EXERCISE ▸ Copy the following lines character for character, with nothing changed.

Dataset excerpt
━━━━━━━━━━━━━━━━━━━━

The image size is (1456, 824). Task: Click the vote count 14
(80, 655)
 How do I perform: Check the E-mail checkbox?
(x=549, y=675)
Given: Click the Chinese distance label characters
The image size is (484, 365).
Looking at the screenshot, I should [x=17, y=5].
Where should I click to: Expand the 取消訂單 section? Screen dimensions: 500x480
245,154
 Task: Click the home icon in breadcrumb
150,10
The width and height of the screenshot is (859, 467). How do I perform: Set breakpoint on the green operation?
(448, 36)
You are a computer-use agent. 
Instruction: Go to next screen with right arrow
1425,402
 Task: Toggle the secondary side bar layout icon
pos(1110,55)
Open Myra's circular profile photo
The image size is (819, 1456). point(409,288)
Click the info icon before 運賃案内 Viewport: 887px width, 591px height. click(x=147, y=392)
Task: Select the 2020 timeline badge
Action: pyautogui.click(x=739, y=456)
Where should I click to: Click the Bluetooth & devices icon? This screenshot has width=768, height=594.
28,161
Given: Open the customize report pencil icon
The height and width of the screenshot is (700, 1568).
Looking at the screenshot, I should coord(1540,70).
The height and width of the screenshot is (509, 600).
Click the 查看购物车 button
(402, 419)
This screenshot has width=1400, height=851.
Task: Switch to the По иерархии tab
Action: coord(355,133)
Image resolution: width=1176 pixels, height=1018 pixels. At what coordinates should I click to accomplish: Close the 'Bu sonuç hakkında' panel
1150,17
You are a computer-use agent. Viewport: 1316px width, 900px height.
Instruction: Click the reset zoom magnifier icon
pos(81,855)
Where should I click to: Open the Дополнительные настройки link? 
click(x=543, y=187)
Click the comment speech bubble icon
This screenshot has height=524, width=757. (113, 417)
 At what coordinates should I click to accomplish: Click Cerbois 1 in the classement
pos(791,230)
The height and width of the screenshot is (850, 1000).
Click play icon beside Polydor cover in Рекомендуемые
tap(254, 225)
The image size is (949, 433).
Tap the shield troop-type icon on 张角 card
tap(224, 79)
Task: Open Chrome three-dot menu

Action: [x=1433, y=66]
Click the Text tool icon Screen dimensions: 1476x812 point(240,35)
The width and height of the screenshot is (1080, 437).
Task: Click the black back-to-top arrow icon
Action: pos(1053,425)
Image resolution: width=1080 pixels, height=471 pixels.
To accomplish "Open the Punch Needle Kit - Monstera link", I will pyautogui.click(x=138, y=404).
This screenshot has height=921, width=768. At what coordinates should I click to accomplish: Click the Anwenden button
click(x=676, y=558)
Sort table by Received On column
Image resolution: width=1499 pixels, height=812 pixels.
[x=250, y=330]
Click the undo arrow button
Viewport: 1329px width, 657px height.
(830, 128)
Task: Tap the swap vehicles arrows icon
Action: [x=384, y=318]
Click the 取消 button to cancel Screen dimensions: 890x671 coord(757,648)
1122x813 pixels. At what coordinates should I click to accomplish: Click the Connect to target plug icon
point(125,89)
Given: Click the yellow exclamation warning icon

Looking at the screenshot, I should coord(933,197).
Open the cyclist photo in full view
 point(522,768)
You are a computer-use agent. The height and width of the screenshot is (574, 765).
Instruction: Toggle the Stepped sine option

━━━━━━━━━━━━━━━━━━━━

SOLUTION TO THE PROBLEM ▸
The image size is (1456, 824). Task: Click the vote count 14
(80, 655)
 How do I perform: Check the E-mail checkbox?
(x=549, y=675)
Given: Click the Chinese distance label characters
The image size is (484, 365).
Looking at the screenshot, I should [x=17, y=5].
Where should I click to: Expand the 取消訂單 section? Screen dimensions: 500x480
245,154
 Task: Click the home icon in breadcrumb
150,10
The width and height of the screenshot is (859, 467). How do I perform: Set breakpoint on the green operation?
(448, 36)
You are a computer-use agent. 
Instruction: Go to next screen with right arrow
1425,402
 Task: Toggle the secondary side bar layout icon
pos(1110,55)
Open Myra's circular profile photo
The image size is (819, 1456). point(409,288)
Click the info icon before 運賃案内 Viewport: 887px width, 591px height. click(x=147, y=392)
Task: Select the 2020 timeline badge
Action: pyautogui.click(x=739, y=456)
Where should I click to: Click the Bluetooth & devices icon? This screenshot has width=768, height=594.
28,161
Given: Open the customize report pencil icon
The height and width of the screenshot is (700, 1568).
Looking at the screenshot, I should coord(1540,70).
The height and width of the screenshot is (509, 600).
Click the 查看购物车 button
(402, 419)
This screenshot has width=1400, height=851.
Task: Switch to the По иерархии tab
Action: coord(355,133)
Image resolution: width=1176 pixels, height=1018 pixels. At what coordinates should I click to accomplish: Close the 'Bu sonuç hakkında' panel
1150,17
You are a computer-use agent. Viewport: 1316px width, 900px height.
Instruction: Click the reset zoom magnifier icon
pos(81,855)
Where should I click to: Open the Дополнительные настройки link? 
click(x=543, y=187)
Click the comment speech bubble icon
This screenshot has height=524, width=757. (113, 417)
 At what coordinates should I click to accomplish: Click Cerbois 1 in the classement
pos(791,230)
The height and width of the screenshot is (850, 1000).
Click play icon beside Polydor cover in Рекомендуемые
tap(254, 225)
The image size is (949, 433).
Tap the shield troop-type icon on 张角 card
tap(224, 79)
Task: Open Chrome three-dot menu

Action: [x=1433, y=66]
Click the Text tool icon Screen dimensions: 1476x812 point(240,35)
The width and height of the screenshot is (1080, 437).
Task: Click the black back-to-top arrow icon
Action: pos(1053,425)
Image resolution: width=1080 pixels, height=471 pixels.
To accomplish "Open the Punch Needle Kit - Monstera link", I will pyautogui.click(x=138, y=404).
This screenshot has height=921, width=768. At what coordinates should I click to accomplish: Click the Anwenden button
click(x=676, y=558)
Sort table by Received On column
Image resolution: width=1499 pixels, height=812 pixels.
[x=250, y=330]
Click the undo arrow button
Viewport: 1329px width, 657px height.
(830, 128)
Task: Tap the swap vehicles arrows icon
Action: [x=384, y=318]
Click the 取消 button to cancel Screen dimensions: 890x671 coord(757,648)
1122x813 pixels. At what coordinates should I click to accomplish: Click the Connect to target plug icon
point(125,89)
Given: Click the yellow exclamation warning icon

Looking at the screenshot, I should coord(933,197).
Open the cyclist photo in full view
 point(522,768)
You are a computer-use agent. The height and width of the screenshot is (574, 765).
Instruction: Toggle the Stepped sine option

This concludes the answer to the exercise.